--- START ---
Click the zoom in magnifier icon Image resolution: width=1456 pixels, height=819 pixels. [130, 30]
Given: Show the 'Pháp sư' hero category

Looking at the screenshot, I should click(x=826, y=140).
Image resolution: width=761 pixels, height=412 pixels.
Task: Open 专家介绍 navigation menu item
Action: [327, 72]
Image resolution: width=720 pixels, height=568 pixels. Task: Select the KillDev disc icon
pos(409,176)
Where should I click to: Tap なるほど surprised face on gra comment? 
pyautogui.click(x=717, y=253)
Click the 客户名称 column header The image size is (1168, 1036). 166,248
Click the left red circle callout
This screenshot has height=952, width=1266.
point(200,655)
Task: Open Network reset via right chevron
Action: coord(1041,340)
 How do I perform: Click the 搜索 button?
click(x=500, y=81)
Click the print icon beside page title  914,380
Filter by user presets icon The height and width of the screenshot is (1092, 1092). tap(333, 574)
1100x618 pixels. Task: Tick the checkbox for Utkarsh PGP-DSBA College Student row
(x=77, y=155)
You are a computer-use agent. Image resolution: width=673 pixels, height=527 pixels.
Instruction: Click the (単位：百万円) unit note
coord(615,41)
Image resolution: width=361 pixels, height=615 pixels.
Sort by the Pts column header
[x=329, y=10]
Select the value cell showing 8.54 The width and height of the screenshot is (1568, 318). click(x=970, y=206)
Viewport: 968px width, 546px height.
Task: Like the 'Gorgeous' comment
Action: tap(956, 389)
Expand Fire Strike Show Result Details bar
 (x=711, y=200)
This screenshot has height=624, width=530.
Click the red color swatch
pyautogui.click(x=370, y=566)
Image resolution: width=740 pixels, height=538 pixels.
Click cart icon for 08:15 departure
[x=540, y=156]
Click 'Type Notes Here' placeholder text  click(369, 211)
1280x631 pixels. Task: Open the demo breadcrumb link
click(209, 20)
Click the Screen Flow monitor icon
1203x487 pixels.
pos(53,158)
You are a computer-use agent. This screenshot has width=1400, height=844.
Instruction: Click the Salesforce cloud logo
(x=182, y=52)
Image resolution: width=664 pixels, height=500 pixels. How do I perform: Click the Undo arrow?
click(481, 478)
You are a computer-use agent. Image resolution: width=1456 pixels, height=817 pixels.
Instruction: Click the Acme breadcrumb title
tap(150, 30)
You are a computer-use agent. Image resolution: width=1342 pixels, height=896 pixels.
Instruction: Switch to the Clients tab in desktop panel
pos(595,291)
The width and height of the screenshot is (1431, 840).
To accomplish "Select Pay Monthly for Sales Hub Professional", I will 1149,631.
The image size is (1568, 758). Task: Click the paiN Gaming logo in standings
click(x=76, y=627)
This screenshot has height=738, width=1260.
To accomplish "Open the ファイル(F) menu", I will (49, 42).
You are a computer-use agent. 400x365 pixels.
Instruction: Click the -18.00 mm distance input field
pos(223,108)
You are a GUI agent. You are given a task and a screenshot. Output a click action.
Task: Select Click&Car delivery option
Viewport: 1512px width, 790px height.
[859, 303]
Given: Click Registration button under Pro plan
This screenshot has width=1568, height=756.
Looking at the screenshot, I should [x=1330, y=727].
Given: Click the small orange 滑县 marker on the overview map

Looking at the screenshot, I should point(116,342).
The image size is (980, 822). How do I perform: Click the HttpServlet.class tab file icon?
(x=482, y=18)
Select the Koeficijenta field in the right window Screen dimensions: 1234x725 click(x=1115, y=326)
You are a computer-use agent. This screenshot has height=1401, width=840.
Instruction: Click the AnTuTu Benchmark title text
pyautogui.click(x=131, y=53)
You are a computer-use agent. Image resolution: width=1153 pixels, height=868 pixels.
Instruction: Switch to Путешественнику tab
--- END ---
Challenge: Reproduce the records above without any change, starting with the line that contains "Image resolution: width=720" and going on through the line that contains "[x=329, y=10]".

Task solution:
Image resolution: width=720 pixels, height=568 pixels. Task: Select the KillDev disc icon
pos(409,176)
Where should I click to: Tap なるほど surprised face on gra comment? 
pyautogui.click(x=717, y=253)
Click the 客户名称 column header The image size is (1168, 1036). 166,248
Click the left red circle callout
This screenshot has height=952, width=1266.
point(200,655)
Task: Open Network reset via right chevron
Action: coord(1041,340)
 How do I perform: Click the 搜索 button?
click(x=500, y=81)
Click the print icon beside page title  914,380
Filter by user presets icon The height and width of the screenshot is (1092, 1092). tap(333, 574)
1100x618 pixels. Task: Tick the checkbox for Utkarsh PGP-DSBA College Student row
(x=77, y=155)
You are a computer-use agent. Image resolution: width=673 pixels, height=527 pixels.
Instruction: Click the (単位：百万円) unit note
coord(615,41)
Image resolution: width=361 pixels, height=615 pixels.
Sort by the Pts column header
[x=329, y=10]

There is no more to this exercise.